(TASK REQUIREMENTS) Find every line in the data that contains the word "target". Return each of those lines.

(RECORDS SHOWN)

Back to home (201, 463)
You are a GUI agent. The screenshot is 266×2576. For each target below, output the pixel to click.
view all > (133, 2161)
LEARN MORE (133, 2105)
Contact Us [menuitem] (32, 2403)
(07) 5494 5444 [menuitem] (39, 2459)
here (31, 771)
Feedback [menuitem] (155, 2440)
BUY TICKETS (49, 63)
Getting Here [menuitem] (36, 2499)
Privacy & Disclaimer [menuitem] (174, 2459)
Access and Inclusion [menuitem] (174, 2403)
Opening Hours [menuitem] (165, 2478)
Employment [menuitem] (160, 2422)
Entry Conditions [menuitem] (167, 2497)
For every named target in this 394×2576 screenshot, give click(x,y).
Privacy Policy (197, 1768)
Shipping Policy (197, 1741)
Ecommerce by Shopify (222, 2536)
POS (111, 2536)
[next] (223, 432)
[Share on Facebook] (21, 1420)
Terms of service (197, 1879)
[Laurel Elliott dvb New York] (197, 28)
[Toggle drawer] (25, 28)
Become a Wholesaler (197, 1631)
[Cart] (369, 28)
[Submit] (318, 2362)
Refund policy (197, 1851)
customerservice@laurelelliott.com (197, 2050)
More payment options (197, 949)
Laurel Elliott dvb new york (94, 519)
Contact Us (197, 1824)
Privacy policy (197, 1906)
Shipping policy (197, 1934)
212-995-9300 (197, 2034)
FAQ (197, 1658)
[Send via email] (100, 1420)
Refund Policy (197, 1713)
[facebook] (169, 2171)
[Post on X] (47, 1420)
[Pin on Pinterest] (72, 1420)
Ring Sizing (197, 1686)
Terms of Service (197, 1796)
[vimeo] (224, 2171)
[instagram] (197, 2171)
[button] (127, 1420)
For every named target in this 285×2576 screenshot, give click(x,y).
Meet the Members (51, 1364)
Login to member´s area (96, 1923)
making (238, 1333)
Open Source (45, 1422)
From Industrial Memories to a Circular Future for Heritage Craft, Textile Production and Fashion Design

(ANSWER TO THIS PROBLEM)
You are a GUI agent. The screenshot is 266×2576. For each target below, output the pixel to click.
For every named target in this 394×2576 screenshot, give click(x,y).
For every named target in this 285×2576 screenshot, give click(x,y).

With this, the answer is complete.